** STATED TASK **
Update the data between the lines holding "Click the Local coordinate mode button" and "Click the Isı", inclusive, so that "Viewport" becomes "Canvas", with nothing else altered. Return only those lines.

◇ ◇ ◇ ◇ ◇ ◇ ◇

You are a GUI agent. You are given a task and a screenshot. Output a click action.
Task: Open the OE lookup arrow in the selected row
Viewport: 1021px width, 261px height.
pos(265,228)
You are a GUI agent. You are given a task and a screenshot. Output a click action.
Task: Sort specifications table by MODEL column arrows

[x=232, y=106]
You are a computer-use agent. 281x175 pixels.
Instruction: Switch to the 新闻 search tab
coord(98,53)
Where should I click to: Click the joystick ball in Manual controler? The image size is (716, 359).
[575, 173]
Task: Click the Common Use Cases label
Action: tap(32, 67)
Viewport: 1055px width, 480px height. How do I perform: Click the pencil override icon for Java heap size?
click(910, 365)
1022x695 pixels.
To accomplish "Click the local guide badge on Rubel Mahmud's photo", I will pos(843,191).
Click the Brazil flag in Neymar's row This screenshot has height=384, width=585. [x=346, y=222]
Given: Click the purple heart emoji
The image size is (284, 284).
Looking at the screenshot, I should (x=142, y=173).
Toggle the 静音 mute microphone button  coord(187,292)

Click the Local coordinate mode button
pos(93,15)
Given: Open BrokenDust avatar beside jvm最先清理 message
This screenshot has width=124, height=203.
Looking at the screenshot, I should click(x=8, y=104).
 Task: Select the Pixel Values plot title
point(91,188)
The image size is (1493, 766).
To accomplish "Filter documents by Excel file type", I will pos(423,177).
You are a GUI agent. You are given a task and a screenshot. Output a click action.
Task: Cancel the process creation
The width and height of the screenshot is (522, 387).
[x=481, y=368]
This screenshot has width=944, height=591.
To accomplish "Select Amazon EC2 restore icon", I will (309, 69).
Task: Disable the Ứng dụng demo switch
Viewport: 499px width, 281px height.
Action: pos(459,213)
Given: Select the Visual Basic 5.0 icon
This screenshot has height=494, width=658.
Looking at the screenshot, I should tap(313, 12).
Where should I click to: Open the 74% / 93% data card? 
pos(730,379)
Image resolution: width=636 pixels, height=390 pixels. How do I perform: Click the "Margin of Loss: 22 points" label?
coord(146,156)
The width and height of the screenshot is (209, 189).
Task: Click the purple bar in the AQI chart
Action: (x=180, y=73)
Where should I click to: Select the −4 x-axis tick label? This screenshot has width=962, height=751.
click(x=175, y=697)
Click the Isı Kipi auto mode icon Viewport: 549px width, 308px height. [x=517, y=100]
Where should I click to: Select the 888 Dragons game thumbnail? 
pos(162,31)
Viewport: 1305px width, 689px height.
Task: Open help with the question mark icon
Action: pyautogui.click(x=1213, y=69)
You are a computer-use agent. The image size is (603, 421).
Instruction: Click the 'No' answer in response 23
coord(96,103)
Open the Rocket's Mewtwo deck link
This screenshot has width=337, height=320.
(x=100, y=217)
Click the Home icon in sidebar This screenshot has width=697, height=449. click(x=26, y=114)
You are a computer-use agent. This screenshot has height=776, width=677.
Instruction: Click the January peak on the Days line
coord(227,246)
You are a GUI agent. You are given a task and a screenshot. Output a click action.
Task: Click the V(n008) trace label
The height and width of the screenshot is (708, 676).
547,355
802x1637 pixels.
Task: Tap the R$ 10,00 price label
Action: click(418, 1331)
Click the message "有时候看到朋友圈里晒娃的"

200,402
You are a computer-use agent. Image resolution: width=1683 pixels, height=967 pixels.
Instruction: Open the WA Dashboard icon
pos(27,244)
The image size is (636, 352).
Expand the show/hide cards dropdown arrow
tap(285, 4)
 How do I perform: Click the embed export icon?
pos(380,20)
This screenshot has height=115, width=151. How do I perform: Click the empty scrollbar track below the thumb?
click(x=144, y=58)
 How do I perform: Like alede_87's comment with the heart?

◇ ◇ ◇ ◇ ◇ ◇ ◇

** EXERCISE OUTPUT **
Click the Local coordinate mode button
pos(93,15)
Given: Open BrokenDust avatar beside jvm最先清理 message
This screenshot has width=124, height=203.
Looking at the screenshot, I should click(x=8, y=104).
 Task: Select the Pixel Values plot title
point(91,188)
The image size is (1493, 766).
To accomplish "Filter documents by Excel file type", I will pos(423,177).
You are a GUI agent. You are given a task and a screenshot. Output a click action.
Task: Cancel the process creation
The width and height of the screenshot is (522, 387).
[x=481, y=368]
This screenshot has width=944, height=591.
To accomplish "Select Amazon EC2 restore icon", I will (309, 69).
Task: Disable the Ứng dụng demo switch
Canvas: 499px width, 281px height.
Action: pos(459,213)
Given: Select the Visual Basic 5.0 icon
This screenshot has height=494, width=658.
Looking at the screenshot, I should tap(313, 12).
Where should I click to: Open the 74% / 93% data card? 
pos(730,379)
Image resolution: width=636 pixels, height=390 pixels. How do I perform: Click the "Margin of Loss: 22 points" label?
coord(146,156)
The width and height of the screenshot is (209, 189).
Task: Click the purple bar in the AQI chart
Action: (x=180, y=73)
Where should I click to: Select the −4 x-axis tick label? This screenshot has width=962, height=751.
click(x=175, y=697)
Click the Isı Kipi auto mode icon Canvas: 549px width, 308px height. [x=517, y=100]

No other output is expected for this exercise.